(Collected data entries)
+ + + +
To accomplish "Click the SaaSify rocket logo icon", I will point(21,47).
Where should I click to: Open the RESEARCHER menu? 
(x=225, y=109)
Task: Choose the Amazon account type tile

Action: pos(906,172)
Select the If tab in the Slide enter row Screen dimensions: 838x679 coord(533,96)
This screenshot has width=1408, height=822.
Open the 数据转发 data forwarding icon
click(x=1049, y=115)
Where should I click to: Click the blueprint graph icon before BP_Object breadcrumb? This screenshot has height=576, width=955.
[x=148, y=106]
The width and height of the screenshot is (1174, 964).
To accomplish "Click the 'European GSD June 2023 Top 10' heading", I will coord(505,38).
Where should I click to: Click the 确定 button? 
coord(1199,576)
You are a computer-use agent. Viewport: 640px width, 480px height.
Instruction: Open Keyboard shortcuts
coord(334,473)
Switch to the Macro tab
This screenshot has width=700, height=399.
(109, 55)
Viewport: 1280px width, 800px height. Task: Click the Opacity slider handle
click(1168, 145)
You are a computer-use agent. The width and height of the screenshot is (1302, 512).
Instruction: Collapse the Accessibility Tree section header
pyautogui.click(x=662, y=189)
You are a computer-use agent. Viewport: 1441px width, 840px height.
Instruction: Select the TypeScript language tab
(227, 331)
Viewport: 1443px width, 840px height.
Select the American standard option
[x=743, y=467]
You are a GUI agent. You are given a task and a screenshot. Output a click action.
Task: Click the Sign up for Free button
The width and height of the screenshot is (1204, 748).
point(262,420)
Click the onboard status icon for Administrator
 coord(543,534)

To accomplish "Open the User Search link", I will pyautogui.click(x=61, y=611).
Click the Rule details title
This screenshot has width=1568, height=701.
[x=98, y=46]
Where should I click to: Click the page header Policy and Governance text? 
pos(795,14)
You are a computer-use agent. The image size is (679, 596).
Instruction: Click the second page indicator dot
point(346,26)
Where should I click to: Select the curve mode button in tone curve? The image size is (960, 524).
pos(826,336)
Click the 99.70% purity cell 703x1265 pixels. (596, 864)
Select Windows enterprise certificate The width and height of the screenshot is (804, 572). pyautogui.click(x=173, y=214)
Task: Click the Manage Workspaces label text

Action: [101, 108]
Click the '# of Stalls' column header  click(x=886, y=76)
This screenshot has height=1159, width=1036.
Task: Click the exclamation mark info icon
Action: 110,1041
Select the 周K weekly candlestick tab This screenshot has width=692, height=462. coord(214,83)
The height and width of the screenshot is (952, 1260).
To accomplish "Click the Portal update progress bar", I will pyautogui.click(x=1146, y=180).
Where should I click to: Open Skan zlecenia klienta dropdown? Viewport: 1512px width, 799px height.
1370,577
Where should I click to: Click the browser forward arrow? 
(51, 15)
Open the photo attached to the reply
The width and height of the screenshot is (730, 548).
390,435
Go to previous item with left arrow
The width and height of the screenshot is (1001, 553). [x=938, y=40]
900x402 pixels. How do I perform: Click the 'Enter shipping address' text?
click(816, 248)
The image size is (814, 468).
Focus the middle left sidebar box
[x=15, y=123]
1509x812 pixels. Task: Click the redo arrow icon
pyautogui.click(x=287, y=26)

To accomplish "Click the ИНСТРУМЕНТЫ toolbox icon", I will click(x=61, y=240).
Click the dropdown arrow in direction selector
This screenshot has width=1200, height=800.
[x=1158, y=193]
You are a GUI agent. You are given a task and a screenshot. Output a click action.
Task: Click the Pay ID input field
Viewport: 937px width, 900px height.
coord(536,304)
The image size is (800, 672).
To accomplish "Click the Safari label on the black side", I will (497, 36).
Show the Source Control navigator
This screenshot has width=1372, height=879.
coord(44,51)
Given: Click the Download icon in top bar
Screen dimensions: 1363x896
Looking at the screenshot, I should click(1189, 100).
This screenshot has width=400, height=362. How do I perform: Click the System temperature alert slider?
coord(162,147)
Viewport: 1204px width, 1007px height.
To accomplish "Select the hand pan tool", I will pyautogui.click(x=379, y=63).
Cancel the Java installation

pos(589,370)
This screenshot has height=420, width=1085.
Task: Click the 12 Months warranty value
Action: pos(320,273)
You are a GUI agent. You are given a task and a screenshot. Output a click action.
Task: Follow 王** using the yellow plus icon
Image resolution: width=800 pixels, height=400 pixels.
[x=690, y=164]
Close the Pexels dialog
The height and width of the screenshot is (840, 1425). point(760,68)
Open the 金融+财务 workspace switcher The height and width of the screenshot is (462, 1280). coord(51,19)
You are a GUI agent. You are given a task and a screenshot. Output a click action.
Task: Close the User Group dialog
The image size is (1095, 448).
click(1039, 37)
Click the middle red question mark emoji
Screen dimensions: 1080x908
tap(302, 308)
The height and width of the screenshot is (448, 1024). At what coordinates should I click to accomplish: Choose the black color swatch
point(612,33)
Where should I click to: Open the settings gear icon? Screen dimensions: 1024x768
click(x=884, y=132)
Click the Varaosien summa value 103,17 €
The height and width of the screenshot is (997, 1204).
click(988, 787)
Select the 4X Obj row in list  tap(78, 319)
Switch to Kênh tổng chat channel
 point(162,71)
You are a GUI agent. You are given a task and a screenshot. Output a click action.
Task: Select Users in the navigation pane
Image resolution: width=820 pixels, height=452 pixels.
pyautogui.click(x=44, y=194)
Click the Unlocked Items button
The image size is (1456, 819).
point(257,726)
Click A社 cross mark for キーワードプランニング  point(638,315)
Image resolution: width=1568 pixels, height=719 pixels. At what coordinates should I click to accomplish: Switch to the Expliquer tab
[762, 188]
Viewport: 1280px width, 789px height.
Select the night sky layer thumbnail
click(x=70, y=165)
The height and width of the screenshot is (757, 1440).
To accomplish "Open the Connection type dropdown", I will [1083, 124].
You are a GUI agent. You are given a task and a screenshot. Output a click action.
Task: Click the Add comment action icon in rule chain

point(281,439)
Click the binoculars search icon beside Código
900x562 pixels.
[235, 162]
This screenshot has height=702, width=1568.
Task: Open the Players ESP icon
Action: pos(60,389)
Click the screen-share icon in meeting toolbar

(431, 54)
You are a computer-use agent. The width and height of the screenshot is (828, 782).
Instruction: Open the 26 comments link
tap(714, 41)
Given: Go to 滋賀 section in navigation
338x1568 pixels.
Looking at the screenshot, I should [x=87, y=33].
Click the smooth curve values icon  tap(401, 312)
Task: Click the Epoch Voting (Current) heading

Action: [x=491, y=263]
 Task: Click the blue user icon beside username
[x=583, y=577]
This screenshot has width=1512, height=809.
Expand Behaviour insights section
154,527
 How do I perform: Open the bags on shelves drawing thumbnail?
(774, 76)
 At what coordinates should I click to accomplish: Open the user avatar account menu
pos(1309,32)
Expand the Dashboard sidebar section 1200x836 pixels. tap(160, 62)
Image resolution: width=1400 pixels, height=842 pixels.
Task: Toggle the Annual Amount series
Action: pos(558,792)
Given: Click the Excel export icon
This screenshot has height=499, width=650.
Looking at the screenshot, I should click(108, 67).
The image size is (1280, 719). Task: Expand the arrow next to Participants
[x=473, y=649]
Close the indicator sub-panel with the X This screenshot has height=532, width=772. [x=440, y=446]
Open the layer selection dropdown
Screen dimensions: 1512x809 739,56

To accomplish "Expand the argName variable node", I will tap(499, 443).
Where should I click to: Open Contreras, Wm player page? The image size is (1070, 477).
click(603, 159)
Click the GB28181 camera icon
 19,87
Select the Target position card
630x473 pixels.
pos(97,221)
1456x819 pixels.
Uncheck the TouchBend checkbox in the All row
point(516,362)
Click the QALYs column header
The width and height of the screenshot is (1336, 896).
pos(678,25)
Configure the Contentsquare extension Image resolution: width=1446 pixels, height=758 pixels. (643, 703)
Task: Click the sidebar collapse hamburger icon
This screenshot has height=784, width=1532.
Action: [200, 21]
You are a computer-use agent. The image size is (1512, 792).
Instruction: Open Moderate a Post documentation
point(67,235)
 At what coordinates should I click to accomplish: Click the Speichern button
+ + + +
▶ TO DO: Retype the rows above verbatim, starting at the line containing "Select the If" and ending at the line containing "I will coord(505,38).", both included.

▶ SOLUTION:
Select the If tab in the Slide enter row Screen dimensions: 838x679 coord(533,96)
This screenshot has width=1408, height=822.
Open the 数据转发 data forwarding icon
click(x=1049, y=115)
Where should I click to: Click the blueprint graph icon before BP_Object breadcrumb? This screenshot has height=576, width=955.
[x=148, y=106]
The width and height of the screenshot is (1174, 964).
To accomplish "Click the 'European GSD June 2023 Top 10' heading", I will coord(505,38).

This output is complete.